── Text shown ──

# [Wet Thumb Forum]-10 gallon revisited



## Roger Miller

Back at the AGA conference in Dallas I used a 10 gallon tank to illustrate how to use rocks to build relief in an aquarium. These are the most recent photos of that tank.









The 'scape is composed of three plants; riccia fluitans, a Lilaeopsis sp. and Rotala rotundifolia. The riccia is weighted in place with stainless steel cotter pins. The lilaeopsis owns the left foreground, but has intergrown with the riccia and shows through in a few places. The R. rotundifolia was planted mostly to hide the filter. Here's the left side close-up.









The left side get's all the attention. Is there something I could do for the right side that would balance things out? I keep thinking how cool it would be if there were such a thing as a red Hemianthus micranthemoides...

Here are a couple more photos of the center part of the tank showing some of the lilaeopsis coming through the riccia and right side. It seems like if I could put something between the two left rocks that it might balance things a little better.

───

Tasks to complete
1. In the forum post about the 10 gallon tank, what holds the riccia in place?
2. In the rows, copy word for word the part that opens with the line containing "Click the Invalid" and closes with the line containing "tap(466, 272)", both included.
The rows have no connection to the forum post about the 10 gallon tank.

── Extracted records ──

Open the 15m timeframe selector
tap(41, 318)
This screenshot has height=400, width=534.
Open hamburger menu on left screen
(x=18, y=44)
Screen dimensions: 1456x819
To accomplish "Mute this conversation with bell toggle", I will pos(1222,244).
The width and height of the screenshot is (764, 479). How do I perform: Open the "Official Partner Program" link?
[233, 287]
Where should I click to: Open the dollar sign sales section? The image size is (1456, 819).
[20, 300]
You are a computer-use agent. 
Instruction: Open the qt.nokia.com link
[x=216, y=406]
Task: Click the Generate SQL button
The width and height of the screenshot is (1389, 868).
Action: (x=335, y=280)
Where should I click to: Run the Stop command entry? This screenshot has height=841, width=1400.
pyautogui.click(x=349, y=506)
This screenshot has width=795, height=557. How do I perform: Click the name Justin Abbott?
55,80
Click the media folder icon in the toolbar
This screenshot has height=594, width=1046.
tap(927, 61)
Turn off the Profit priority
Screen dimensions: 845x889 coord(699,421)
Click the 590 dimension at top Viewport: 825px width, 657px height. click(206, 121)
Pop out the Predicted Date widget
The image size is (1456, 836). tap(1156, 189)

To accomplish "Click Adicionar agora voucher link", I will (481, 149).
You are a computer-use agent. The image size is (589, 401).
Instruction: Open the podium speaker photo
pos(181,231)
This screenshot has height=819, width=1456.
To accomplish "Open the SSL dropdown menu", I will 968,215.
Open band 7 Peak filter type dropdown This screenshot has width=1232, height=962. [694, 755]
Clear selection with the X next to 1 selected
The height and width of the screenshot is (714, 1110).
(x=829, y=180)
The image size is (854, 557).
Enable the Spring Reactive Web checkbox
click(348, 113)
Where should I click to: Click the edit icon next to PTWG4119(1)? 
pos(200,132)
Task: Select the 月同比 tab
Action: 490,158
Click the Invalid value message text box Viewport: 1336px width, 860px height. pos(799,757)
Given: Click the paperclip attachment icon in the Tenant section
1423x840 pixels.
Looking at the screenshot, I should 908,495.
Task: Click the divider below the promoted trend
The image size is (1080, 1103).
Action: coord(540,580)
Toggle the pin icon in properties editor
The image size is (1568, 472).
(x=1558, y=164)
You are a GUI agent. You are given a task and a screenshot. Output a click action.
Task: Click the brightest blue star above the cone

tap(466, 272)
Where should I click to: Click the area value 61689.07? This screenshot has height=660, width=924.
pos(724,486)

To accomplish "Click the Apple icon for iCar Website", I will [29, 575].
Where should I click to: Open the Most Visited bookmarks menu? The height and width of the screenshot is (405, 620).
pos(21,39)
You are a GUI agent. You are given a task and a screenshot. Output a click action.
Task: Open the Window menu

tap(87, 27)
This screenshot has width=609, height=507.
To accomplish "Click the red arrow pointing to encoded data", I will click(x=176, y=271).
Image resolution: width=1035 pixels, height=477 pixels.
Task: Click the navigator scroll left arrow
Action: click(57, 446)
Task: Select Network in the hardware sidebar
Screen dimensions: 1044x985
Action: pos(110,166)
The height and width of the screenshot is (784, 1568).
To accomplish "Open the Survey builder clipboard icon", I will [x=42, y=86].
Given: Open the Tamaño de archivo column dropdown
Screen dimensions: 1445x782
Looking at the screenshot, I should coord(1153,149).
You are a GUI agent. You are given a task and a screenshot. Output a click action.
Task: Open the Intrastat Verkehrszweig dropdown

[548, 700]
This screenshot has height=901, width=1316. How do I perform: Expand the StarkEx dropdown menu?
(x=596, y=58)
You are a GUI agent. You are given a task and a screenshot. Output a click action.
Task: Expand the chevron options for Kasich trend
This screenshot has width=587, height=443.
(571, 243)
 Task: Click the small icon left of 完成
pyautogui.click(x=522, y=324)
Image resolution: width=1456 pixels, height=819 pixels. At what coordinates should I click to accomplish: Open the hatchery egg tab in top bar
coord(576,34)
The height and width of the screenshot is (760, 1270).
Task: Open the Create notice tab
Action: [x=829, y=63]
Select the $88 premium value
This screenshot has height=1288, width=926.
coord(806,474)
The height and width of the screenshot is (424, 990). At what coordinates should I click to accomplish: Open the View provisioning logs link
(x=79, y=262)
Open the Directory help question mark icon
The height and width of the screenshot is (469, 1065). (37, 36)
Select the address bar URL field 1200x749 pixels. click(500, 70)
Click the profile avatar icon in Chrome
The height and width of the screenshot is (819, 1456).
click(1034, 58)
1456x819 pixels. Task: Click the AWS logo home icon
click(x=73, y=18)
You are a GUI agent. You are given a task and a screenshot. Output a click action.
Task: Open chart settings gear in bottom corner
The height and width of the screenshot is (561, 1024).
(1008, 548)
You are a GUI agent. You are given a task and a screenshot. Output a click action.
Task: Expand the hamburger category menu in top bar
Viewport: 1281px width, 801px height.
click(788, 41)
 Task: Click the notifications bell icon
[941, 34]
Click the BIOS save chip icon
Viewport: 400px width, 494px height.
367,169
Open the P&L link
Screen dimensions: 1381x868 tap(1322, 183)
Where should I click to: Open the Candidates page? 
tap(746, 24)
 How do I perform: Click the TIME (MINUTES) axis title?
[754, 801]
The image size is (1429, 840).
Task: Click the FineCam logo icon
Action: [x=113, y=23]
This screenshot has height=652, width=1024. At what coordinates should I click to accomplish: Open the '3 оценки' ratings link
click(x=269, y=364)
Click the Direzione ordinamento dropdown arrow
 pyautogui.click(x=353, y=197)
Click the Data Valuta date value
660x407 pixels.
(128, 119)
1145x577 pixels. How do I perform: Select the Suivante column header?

───

List of solutions
1. Stainless steel cotter pins.

2.
Click the Invalid value message text box Viewport: 1336px width, 860px height. pos(799,757)
Given: Click the paperclip attachment icon in the Tenant section
1423x840 pixels.
Looking at the screenshot, I should 908,495.
Task: Click the divider below the promoted trend
The image size is (1080, 1103).
Action: coord(540,580)
Toggle the pin icon in properties editor
The image size is (1568, 472).
(x=1558, y=164)
You are a GUI agent. You are given a task and a screenshot. Output a click action.
Task: Click the brightest blue star above the cone

tap(466, 272)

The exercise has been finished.